* WHAT THIS EXERCISE ASKS *
1) Decide whether each statement agrees with the forum thread on choosing between two doctors. Answer yes or no, and quote the deciding words of the thread.
(a) Doctor 1 told the poster that seeing an ophthalmologist was a waste of time.
(b) Doctor 2 said he believed the heartburn came from the medication.
(c) The husband of joplin1975 is a doctor.
2) Reproduce the forum thread about the two doctors between "While the PA" and "wants to know.", inclusive, substituting "wife" for "husband".
3) Answer these questions from the forum thread on choosing between two doctors.
(a) What does the poster say Doctor 1 knew about taking to help with the eye symptoms?
(b) What did Doctor 2 tell the poster to take for the heartburn?
(c) What did jenny v have success with for heartburn?

* EXTRACT TO READ *
• • • •

# doctor 1 or doctor 2?



## pandatx (Mar 27, 2013)

So, I got my diagnosis about 10 days ago and also had my second opinion this week.

Doctor 1 I've seen before and she's nice enough but I don't like that she told me that seeing an opthamologist was a waste of time. Also, she "educated" me a little bit but not very much. I do like her nurse and PA. For follow ups, you see her or her PA and then they do bloodwork and you get a call with results after they get them (I don't love this b/c you end up talking to the nurse and not the doctor). She did know about taking Selenium to help with the eye symptoms.

Doctor 2...very informative. Seems knowledgable. Spent time educating me (an okay manner). But his office people are really cold. The PA is just really not personable and this is who returns phone calls, you see at some follow up, etc. I just don't like them. He sends you for follow up blood work before you come back to his office. So when you go for your appts he can go over the bloodwork with you then.

I have to decide who I'm going back to for my follow up and for questions (like today with the heartburn on the Tapazole). I don't know how to decide. Is it more important that the doctor be a little more informed or is it more important to like the people who work there?


----------



## webster2 (May 19, 2011)

Are you able to email doctor #2? If not, I'd still lean toward doctor #2, and ask him the best way to have contact with him.


----------



## pandatx (Mar 27, 2013)

Can I ask why Dr. 2? When I called and left a message the only option was to leave a message for his PA (not for him directly). She did call me back but was very aloof and just said she'd pass my question on to the Dr. I'm going to be very upset if nobody gets back to me today after she returned my call with no information.

UPDATE...the doctor just called me. He said he didn't think the heartburn was from the medication. He said he thought it was from the thyroid. Even after I told him that it didn't happen until I started the meds. He just said to take Prilosec and keep taking the meds.


----------



## jenny v (May 6, 2012)

He could be right, your thyroid may be "rebelling" a bit as you started the meds and it may take a while to quiet down. When I'm hyper, I have wicked heartburn and it doesn't go away until my levels calm down. I had success with Prevacid but I've heard Prilosec is great, too.


----------



## pandatx (Mar 27, 2013)

That's so interesting! Thank you jenny v xoxo


----------



## Lovlkn (Dec 20, 2009)

Doctor #3

You have a dilemma here because your doctor is ultimately in charge of your care.

If the doctor is aloof but the PA is good - the doctor will still control your care.

While the PA being bad and the doctor being good is a better choice in my opinion but I would still be doctor shopping


----------



## joplin1975 (Jul 21, 2011)

Just wanted to say, if you like the doc but not the PA, talk to the doc. Really. My husband is a PA. They are suppose to mirror the docs approach and if they aren't, the doc wants to know.


----------



## pandatx (Mar 27, 2013)

Well, crap. I feel like shopping for another doctor as much as I feel like going out and jogging 5 miles. Which= not. Grrrr.


----------

• • • •

* SUPPLIED MATERIAL *

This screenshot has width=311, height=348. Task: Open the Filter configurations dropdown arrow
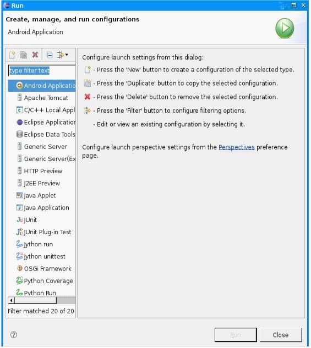coord(67,54)
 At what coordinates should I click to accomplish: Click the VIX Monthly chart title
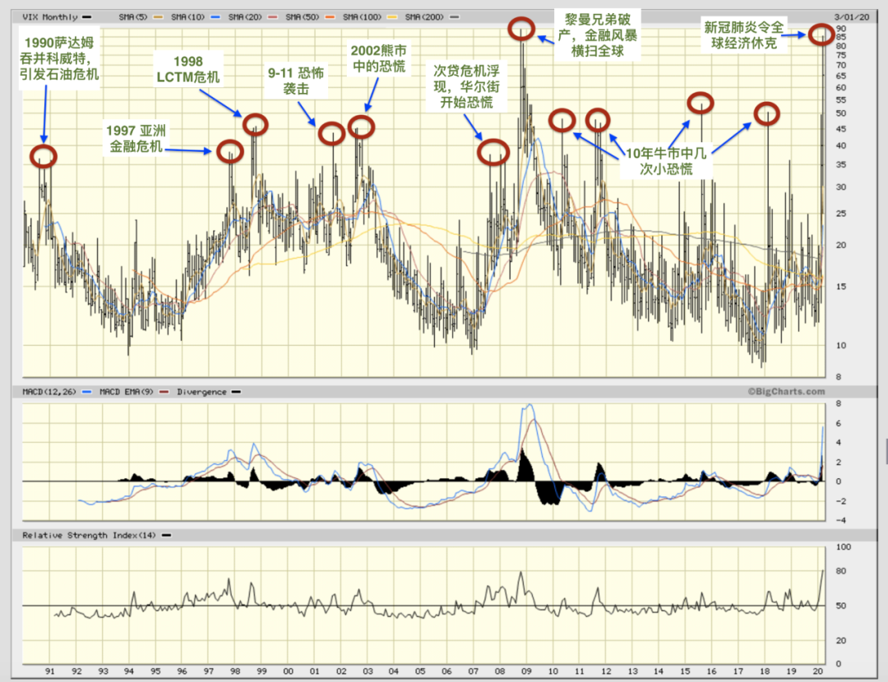(49, 16)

• • • •

* SOLVED PROBLEMS *
1)
(a) Yes: "she told me that seeing an opthamologist was a waste of time"
(b) No: "He said he didn't think the heartburn was from the medication."
(c) No: "My husband is a PA."

2)
While the PA being bad and the doctor being good is a better choice in my opinion but I would still be doctor shopping


----------



## joplin1975 (Jul 21, 2011)

Just wanted to say, if you like the doc but not the PA, talk to the doc. Really. My wife is a PA. They are suppose to mirror the docs approach and if they aren't, the doc wants to know.

3)
(a) Selenium
(b) Prilosec
(c) Prevacid